● To do:
What is needed here is an exact printout of the data, with no pictures included.

Collected data:
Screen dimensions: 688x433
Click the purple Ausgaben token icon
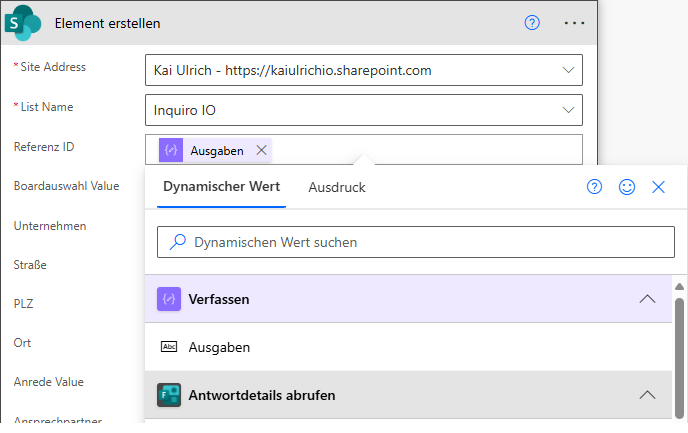point(170,150)
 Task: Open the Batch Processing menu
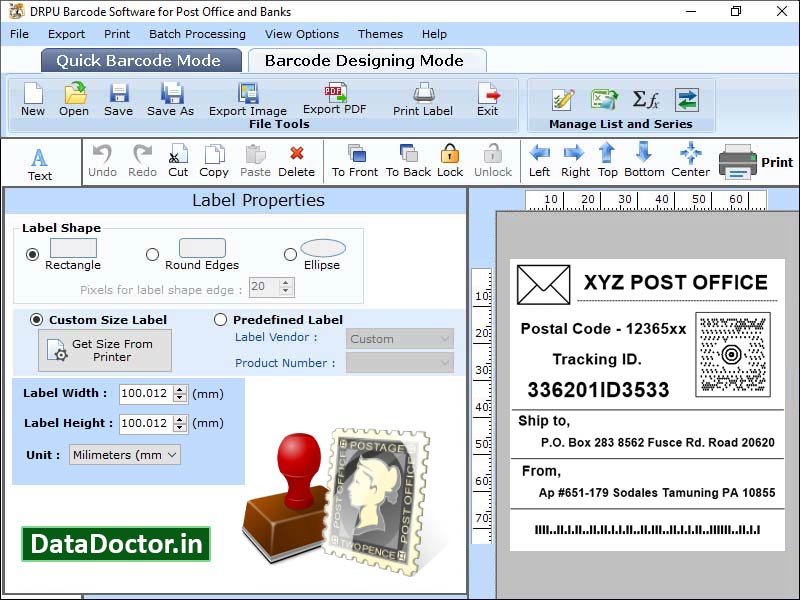196,33
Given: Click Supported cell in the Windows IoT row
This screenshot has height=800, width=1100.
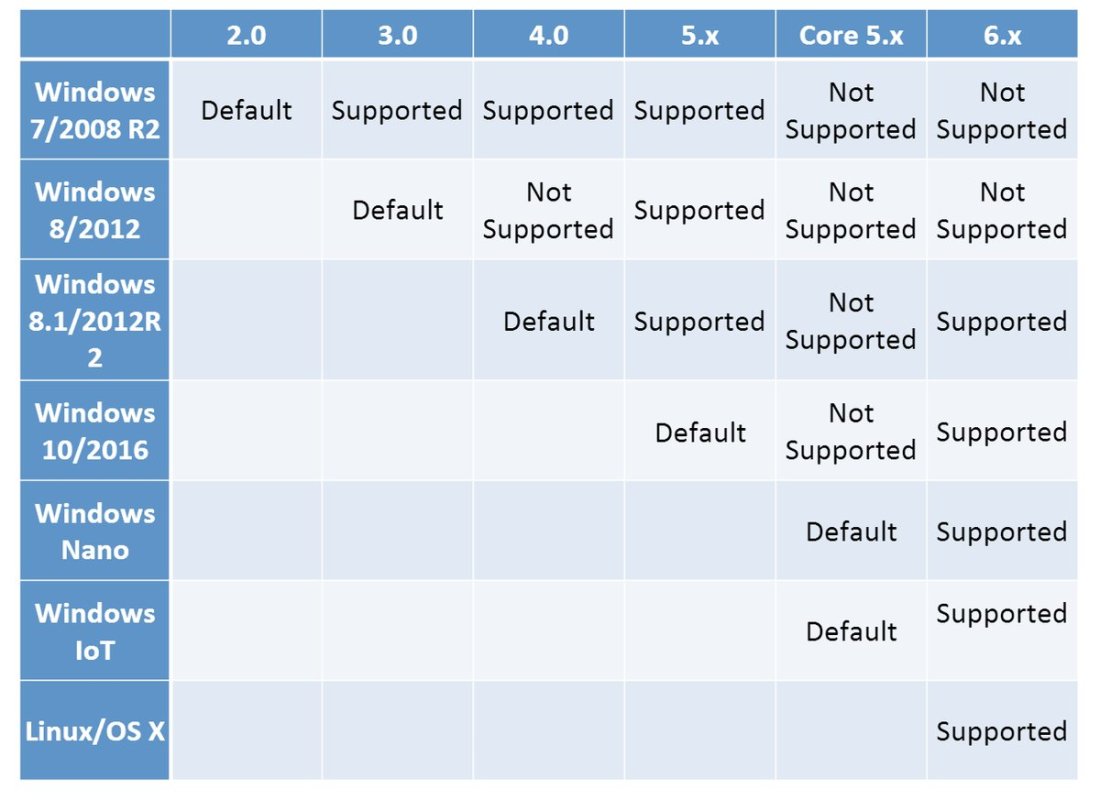Looking at the screenshot, I should tap(1002, 613).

● Exercise output:
Screen dimensions: 688x433
Click the purple Ausgaben token icon
point(170,150)
 Task: Open the Batch Processing menu
196,33
Given: Click Supported cell in the Windows IoT row
This screenshot has height=800, width=1100.
Looking at the screenshot, I should tap(1002, 613).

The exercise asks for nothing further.